OPIUM-EATER ON COWARDICE.

North. What! and be broke for cowardice? Let us die at our post like men.

English Opium-Eater. I have heard Mr Wordsworth deliver an opinion, respecting the courage, or rather the cowardice, of poets, which at the time, I confess, seemed to me to be unwarranted by any of the accredited phenomena of the poetical character. It was to this effect: That every passion of the poet being of "imagination all compact," fear would in all probability, on sudden and unforeseen emergencies, gain an undue ascendancy in his being over all the other unaroused active powers :-(and here suffer me to put you on your guard against believing, that by the use of such terms as Active Powers, I mean to class myself, as a metaphysical moralist, in the Scottish school,—that is, the school more especially of Reid and Stewart'-whose ignorance of the Will—the sole province of Moral Philosophy-I hold to be equally shameful and conspicuous :)—so that, except in cases where that Fear was withstood by the force of Sympathy, the poet so assailed would, ten to one (such was the homely expression of the Bard anxious to clench it), take to almost immediate flight.

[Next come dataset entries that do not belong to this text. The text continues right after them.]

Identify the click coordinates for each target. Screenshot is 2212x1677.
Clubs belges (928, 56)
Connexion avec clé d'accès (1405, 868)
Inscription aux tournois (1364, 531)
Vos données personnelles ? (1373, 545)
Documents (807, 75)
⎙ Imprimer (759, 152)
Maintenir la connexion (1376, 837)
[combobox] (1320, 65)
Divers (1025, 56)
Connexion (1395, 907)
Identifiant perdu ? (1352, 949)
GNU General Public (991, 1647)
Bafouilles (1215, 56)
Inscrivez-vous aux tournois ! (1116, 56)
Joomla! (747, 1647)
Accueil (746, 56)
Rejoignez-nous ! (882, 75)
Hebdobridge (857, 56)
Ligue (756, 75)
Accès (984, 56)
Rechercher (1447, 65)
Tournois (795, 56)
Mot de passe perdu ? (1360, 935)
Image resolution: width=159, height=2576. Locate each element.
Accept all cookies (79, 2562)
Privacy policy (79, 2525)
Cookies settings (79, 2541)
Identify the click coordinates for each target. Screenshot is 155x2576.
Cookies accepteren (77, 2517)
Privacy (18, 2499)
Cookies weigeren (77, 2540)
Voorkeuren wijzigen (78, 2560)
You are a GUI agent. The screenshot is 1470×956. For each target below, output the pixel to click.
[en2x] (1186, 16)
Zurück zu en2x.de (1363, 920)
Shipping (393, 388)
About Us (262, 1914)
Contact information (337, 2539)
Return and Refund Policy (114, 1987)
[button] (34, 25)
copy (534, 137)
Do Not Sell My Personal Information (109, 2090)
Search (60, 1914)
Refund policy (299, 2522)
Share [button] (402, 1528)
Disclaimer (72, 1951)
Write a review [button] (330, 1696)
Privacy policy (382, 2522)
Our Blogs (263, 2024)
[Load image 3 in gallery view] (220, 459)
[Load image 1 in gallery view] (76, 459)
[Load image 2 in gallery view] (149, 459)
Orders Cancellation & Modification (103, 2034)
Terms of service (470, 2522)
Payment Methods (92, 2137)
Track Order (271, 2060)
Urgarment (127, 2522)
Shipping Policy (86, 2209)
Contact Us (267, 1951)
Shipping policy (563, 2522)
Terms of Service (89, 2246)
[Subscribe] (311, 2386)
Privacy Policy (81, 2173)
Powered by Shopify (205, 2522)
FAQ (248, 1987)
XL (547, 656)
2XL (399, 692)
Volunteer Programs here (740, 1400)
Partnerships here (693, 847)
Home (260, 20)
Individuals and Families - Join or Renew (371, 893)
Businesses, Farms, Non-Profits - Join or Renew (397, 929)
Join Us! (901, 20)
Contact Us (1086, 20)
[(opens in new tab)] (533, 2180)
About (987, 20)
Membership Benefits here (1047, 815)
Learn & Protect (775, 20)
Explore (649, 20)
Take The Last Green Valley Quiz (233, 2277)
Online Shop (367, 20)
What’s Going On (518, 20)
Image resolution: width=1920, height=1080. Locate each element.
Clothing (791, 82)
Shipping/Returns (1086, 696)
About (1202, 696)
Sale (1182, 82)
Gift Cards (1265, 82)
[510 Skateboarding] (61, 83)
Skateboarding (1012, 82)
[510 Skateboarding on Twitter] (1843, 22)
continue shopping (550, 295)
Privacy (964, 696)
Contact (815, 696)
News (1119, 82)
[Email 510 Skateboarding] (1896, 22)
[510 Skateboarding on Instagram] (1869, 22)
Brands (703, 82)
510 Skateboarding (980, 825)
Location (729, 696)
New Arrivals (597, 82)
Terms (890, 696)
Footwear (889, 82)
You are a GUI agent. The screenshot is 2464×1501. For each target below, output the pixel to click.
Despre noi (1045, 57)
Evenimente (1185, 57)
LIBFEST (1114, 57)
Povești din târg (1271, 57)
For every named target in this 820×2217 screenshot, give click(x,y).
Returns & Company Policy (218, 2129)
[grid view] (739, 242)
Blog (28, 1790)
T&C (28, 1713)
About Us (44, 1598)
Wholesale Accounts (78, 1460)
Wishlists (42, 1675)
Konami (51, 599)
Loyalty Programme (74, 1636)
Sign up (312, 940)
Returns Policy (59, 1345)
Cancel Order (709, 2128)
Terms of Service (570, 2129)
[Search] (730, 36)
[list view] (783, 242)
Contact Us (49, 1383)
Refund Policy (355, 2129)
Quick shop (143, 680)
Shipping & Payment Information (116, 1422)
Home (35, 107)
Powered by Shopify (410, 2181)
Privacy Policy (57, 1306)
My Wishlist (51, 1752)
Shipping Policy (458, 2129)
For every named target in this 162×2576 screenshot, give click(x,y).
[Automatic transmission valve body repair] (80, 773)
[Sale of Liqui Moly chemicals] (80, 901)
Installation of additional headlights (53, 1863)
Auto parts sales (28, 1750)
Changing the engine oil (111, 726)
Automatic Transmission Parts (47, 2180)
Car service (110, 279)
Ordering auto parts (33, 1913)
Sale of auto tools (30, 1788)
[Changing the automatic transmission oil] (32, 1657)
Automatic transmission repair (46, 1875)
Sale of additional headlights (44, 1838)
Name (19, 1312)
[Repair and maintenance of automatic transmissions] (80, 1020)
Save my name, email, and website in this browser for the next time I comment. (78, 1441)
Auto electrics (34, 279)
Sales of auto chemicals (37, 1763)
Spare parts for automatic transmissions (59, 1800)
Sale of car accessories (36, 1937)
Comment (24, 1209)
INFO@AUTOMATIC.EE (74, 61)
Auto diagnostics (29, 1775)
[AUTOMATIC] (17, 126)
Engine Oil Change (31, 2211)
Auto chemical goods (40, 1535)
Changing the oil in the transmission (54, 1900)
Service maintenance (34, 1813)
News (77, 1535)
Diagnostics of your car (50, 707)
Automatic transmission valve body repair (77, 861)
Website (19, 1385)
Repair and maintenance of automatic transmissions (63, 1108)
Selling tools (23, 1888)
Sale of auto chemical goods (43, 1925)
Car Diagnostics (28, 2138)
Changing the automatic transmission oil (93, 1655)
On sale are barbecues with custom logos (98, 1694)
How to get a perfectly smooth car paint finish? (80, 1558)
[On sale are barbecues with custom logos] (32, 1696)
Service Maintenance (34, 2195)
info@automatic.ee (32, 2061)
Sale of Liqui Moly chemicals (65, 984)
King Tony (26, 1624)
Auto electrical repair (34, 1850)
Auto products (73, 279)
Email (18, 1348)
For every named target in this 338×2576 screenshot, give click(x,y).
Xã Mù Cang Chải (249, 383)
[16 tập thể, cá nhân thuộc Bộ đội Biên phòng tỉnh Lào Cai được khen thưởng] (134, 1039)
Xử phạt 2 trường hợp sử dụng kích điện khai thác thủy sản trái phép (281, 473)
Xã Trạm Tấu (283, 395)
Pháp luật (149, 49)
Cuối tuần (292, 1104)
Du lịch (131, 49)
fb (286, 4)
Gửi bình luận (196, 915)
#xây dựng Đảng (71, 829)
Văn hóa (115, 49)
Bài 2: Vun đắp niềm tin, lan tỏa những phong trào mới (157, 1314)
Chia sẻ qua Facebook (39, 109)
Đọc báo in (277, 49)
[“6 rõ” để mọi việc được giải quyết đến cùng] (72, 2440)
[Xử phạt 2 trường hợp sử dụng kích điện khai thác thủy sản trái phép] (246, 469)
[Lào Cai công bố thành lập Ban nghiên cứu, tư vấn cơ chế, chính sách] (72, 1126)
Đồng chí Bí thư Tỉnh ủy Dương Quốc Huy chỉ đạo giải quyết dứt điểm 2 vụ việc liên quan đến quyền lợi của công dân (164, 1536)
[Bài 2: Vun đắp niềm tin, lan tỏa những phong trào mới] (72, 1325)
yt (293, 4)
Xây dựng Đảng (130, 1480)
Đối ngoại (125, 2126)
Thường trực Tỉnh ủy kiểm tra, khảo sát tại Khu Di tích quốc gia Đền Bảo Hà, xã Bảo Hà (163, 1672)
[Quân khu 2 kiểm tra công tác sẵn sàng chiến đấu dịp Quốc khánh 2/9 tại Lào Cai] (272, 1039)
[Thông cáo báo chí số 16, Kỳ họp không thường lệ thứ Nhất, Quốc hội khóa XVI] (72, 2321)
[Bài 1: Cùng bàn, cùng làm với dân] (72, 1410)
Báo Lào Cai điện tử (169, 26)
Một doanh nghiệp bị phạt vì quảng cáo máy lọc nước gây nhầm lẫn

This doctrine, as I have said, appeared to me, at that time, not to be founded on a sufficiently copious and comprehensive induction ; but I had very soon after its oral delivery by the illustrious author of the Excursion, an opportunity of subjecting it to the test act :-For, as Mr Wordsworth and myself were walking through a field of considerable nay, great extent of acres-discussing the patriotism of the Spaniards, and more particularly the heroic defence of

"Iberian burghers, when the sword they drew
In Zaragoza, naked to the gales

Of fiercely-breathing war,”

a bull of a red colour (and that there must be something essentially and inherently vehement in red, or rather the natural idea of red, was interestingly proved by that answer of the blind man to an inquirer more distinguished probably for his curiosity than his acuteness-" that it was like the sound of a trumpet") bore down suddenly upon our discourse, breaking, as you may well suppose, the thread thereof, and dissipating, for

1 Dr Thomas Reid, Professor of Moral Philosophy in the University of Glasgow, born in 1709, died in 1796. For Stewart, see ante, vol. ii. p. 238.